[Short exercise] Reproduce everything in the entries below, from the line containing "The width and" down to the end of the entries, leaving the pictures out of your answer.

[Data to process]
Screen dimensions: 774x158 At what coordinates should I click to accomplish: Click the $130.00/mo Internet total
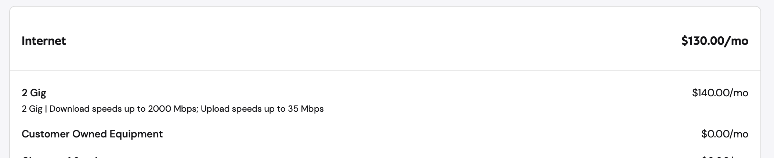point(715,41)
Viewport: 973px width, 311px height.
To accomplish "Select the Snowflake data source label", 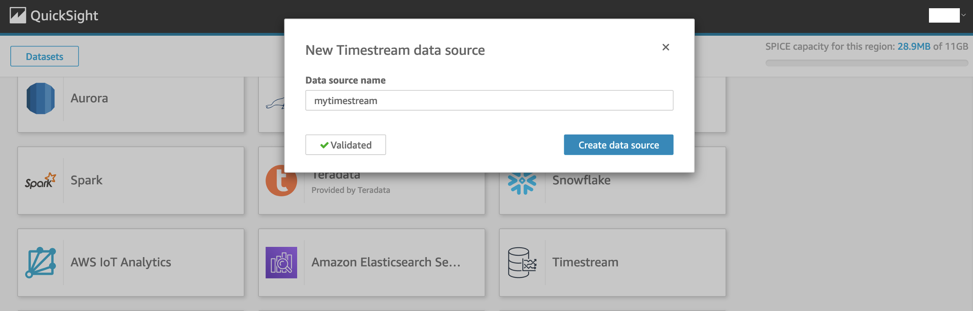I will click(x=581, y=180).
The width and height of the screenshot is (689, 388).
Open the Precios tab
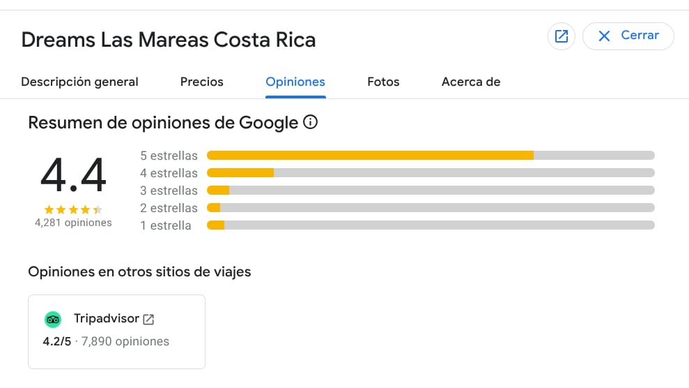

[Response to the exercise]
The width and height of the screenshot is (689, 388).
Open the Precios tab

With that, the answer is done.